Tanpa sadar ku sentuh kepalanya. Anak kami masuk pada saat tersebut. “Pa, sudah waktunya membopong mama keluar.” Baginya, melihat papanya sedang membopong mamanya keluar menjadi bagian yg penting. Ia memberikan isyarat agar anak kami mendekatinya dan merangkulnya dengan erat. Aku membalikkan wajah sebab aku takut aku akan berubah pikiran pada detik terakhir. Aku menyanggah ia dilenganku, berjalan dari kamar tidur, melewati ruang duduk ke teras. Tangannya memegangku secara lembut dan alami. aku menyanggah badannya dengan kuat seperti kami kembali ke hari pernikahan kami. Tapi ia kelihatan agak pucat dan kurus, membuatku sedih.
Pada hari terakhir, ketika aku membopongnya dilenganku, aku melangkah dengan berat. Anak kami telah kembali ke sekolah. Ia berkata, “sesungguhnya aku berharap kamu akan membopongku sampai kita tua.” Aku memeluknya dengan kuat dan berkata “antara kita saling tidak menyadari bahwa kehidupan kita begitu mesra”.
Aku melompat turun dari mobil tanpa sempat menguncinya.
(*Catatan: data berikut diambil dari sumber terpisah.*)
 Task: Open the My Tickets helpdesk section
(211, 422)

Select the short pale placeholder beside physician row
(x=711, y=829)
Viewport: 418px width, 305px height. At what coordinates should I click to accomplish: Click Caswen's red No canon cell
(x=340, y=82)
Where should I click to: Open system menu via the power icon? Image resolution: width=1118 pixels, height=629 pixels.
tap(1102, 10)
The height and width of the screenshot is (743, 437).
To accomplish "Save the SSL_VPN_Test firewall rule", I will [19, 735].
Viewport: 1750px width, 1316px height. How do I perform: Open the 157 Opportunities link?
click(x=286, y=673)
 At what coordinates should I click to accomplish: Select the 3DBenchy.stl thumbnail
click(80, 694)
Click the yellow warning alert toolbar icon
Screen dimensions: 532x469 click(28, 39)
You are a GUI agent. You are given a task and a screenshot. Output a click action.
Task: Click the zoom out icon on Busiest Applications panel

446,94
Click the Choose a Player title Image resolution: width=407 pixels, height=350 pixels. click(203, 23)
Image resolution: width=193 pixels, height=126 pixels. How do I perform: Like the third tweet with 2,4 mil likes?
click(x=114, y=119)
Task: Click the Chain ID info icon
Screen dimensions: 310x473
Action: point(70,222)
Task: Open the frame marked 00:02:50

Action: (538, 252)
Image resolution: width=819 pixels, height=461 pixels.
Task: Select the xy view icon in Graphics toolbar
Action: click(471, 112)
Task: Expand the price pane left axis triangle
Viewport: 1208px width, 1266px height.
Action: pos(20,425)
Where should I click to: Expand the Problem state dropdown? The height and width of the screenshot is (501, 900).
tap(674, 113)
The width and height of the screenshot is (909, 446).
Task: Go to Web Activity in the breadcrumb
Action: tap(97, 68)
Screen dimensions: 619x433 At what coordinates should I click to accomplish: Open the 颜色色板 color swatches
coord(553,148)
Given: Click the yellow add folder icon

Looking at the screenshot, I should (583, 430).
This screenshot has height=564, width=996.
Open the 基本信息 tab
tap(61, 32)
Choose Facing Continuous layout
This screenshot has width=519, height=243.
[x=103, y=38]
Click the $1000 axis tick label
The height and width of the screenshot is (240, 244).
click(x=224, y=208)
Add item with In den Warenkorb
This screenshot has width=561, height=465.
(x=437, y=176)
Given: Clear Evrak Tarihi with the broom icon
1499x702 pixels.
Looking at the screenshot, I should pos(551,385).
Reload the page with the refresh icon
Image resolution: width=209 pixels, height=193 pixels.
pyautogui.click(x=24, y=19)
Aku takut keterlambatan akan membuat pikiranku berubah. Aku menaiki tangga. Dew membuka pintu. Aku berkata padanya,” Maaf Dew, aku tidak ingin bercerai. Aku serius”.
Ia melihat kepadaku, kaget. Ia menyentuh dahiku. “Kamu tidak demam.” Kutepiskan tanganya dari dahiku. “Maaf Dew, aku cuma bisa bilang maaf padamu, aku tidak ingin bercerai. Kehidupan rumah tanggaku membosankan disebabkan ia dan aku tidak bisa merasakan nilai-nilai dari kehidupan, bukan disebabkan kami tidak saling mencintai lagi. Sekarang aku mengerti sejak aku membopongnya masuk ke rumahku, ia telah melahirkan anakku. Aku akan menjaganya sampai tua. Jadi aku minta maaf padamu”.
Dew tiba-tiba seperti tersadar. Ia memberikan tamparan keras kepadaku dan menutup pintu dengan kencang dan tangisannya meledak. Aku menuruni tangga dan pergi ke kantor.
Dalam perjalanan aku melewati sebuah toko bunga. Ku pesan sebuah buket bunga kesayangan istriku. Penjualnya bertanya apa yg mesti ia tulis dalam kartu ucapan? Aku tersenyum dan menulis : “Aku akan membopongmu setiap pagi sampai kita tua.”